-- Start of EXTRACT TO READ --

Proposition 5 The pentagon P is rep-k2 tiles for any k ≥ 1.
Figure 21:
Proof. We show cases k=2,3 in Fig. 21. Then we prove that rep-k2 implies rep-(k+3)2. The proof depends on the congruence class modulo 2 of k.
Figure 22:
If k ≅ 0 (mod 2), we take a (k+3)P region and partially cover it by a kP region as shown in the Fig. 22. The kP region can be covered by P tiles because of the induction hypothesis. The region not covered by the kP region is decomposed in four parts: a parallelogram (I) of dimensions (2k, 3), a parallelogram (III) of dimensions (3k,3), a parallelogram (IV) of dimensions (3,k), and the region (II) which is of type 3P. Parallelograms (I),(III) and (IV) can be covered by parallelograms of dimensions (2,3), which according to Fig. 21 can be covered by two P tiles.
Figure 23:
If k ≅ 1 (mod 2), we take a (k+3)P region and partially cover it by a kP region as shown in the Fig. 23. The kP region can be covered by P tiles because of the induction hypothesis. The region not covered by the kP region is decomposed in four parts: a parallelogram (I) of dimensions (2k, 3), a parallelogram (III) of dimensions (3k-3, 3), a parallelogram (IV) of dimensions (3, k+3), and the region (II) which is of type 3P. Parallelograms (I),(III) and (IV) can be covered by parallelograms of dimensions (2,3), which can be covered by two P tiles.
Figure 24:
The last two convex polygonal rep-4 tiles we consider are obtained by changing slightly two of the tiles investigated so far. Note that H1 is being made out of three-fourths of a square. One can actually use here three-fourths of any rectangle (see Fig. 24). The new tile is also rep-k2for any k ≥ 1. The proof of this fact is similar with the proof for the hexagon H1, and we leave the details to the interested reader.

-- End of EXTRACT TO READ --
-- Start of RAW DATA --

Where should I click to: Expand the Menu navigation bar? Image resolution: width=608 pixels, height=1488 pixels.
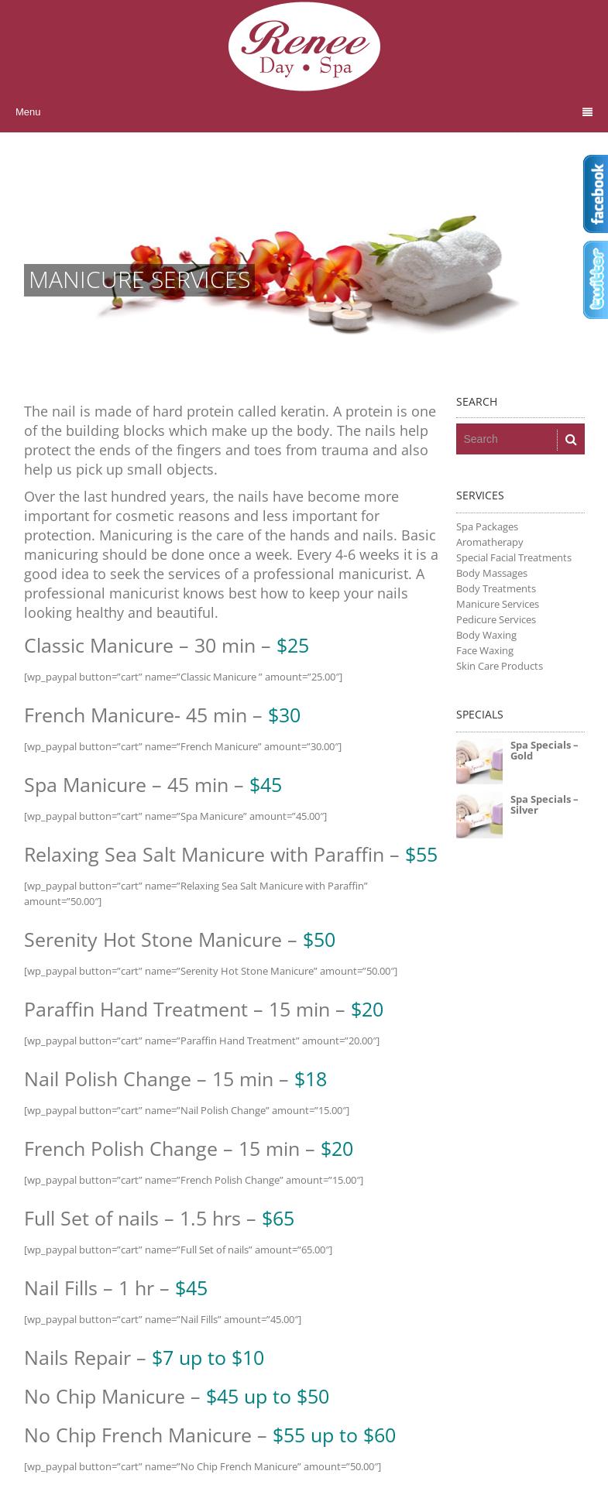[x=28, y=112]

-- End of RAW DATA --

## REQUIRED ACTIONS:
#1 Could you set down the rep-tile passage word for word, starting at "Proposition 5 The" and ending at "21 can be covered by two P tiles."?
#2 Does each statement agree with the rep-tile passage? Answer yes or no for each, and quote the words of the passage that decide it. (a) When k ≅ 0 (mod 2), region (II) is of type 3P. (b) When k ≅ 1 (mod 2), parallelogram (IV) has dimensions (3, k). (c) The passage gives the full proof for the tile made from three-fourths of any rectangle.

## WORKED SOLUTIONS:
#1
Proposition 5 The pentagon P is rep-k2 tiles for any k ≥ 1.
Figure 21:
Proof. We show cases k=2,3 in Fig. 21. Then we prove that rep-k2 implies rep-(k+3)2. The proof depends on the congruence class modulo 2 of k.
Figure 22:
If k ≅ 0 (mod 2), we take a (k+3)P region and partially cover it by a kP region as shown in the Fig. 22. The kP region can be covered by P tiles because of the induction hypothesis. The region not covered by the kP region is decomposed in four parts: a parallelogram (I) of dimensions (2k, 3), a parallelogram (III) of dimensions (3k,3), a parallelogram (IV) of dimensions (3,k), and the region (II) which is of type 3P. Parallelograms (I),(III) and (IV) can be covered by parallelograms of dimensions (2,3), which according to Fig. 21 can be covered by two P tiles.

#2
(a) Yes: "the region (II) which is of type 3P."
(b) No: "a parallelogram (IV) of dimensions (3, k+3)"
(c) No: "we leave the details to the interested reader."